8. Il résulte de ce qui précède que la société SAGEP n’est pas fondée à soutenir que c’est à tort que, par le jugement attaqué, le tribunal administratif de Toulon a rejeté sa demande.

Sur l’appel incident :

9. En vertu des dispositions de l’article 41 de la loi du 29 juillet 1881 sur la liberté de la presse, reproduites à l’article L. 741-2 du code de justice administrative, les juridictions peuvent, dans les causes dont elles sont saisies, prononcer, même d’office, la suppression des écrits injurieux, outrageants ou diffamatoires.

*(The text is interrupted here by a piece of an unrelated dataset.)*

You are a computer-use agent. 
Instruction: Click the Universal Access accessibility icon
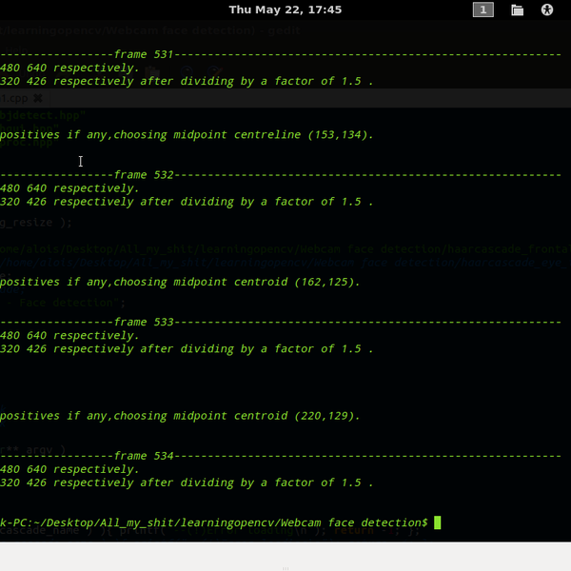[547, 10]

10. Les passages des écritures de la société SAGEP qui mettent en cause l’impartialité du maire de la commune et imputent à la commune l’intention de favoriser la société VAD sont rédigés dans des termes mesurés et n’excèdent pas les limites de la controverse entre parties dans le cadre d’une procédure contentieuse.

Sur les frais liés au procès :

11. Dans les circonstances de l’espèce, il y a lieu de mettre à la charge de la société SAGEP, qui est la principale partie perdante dans l’instance, la somme de 2 000 euros à verser à la commune du Pradet sur le fondement de l’article L. 761-1 du code de justice administrative.

D É C I D E :

Article 1er : La requête de la société SAGEP est rejetée.

Article 2 : Les conclusions d’appel incident de la commune du Pradet sont rejetées.

Article 3 : La société SAGEP versera à la commune du Pradet une somme de 2 000 euros au titre de l’article L. 761-1 du code de justice administrative.

Article 4 : Le présent arrêt sera notifié à la société publique locale Société Aménagement Gestion Publique (SAGEP), à la commune du Pradet et à la société Var Aménagement Développement (VAD).

Délibéré après l’audience du 1er décembre 2025, où siégeaient :

- M. Jean-Christophe Duchon-Doris, président de la cour,
- M. Renaud Thielé, président assesseur,
- Mme Célie Simeray, première conseillère.

Rendu public par mise à disposition au greffe, le 15 décembre 2025.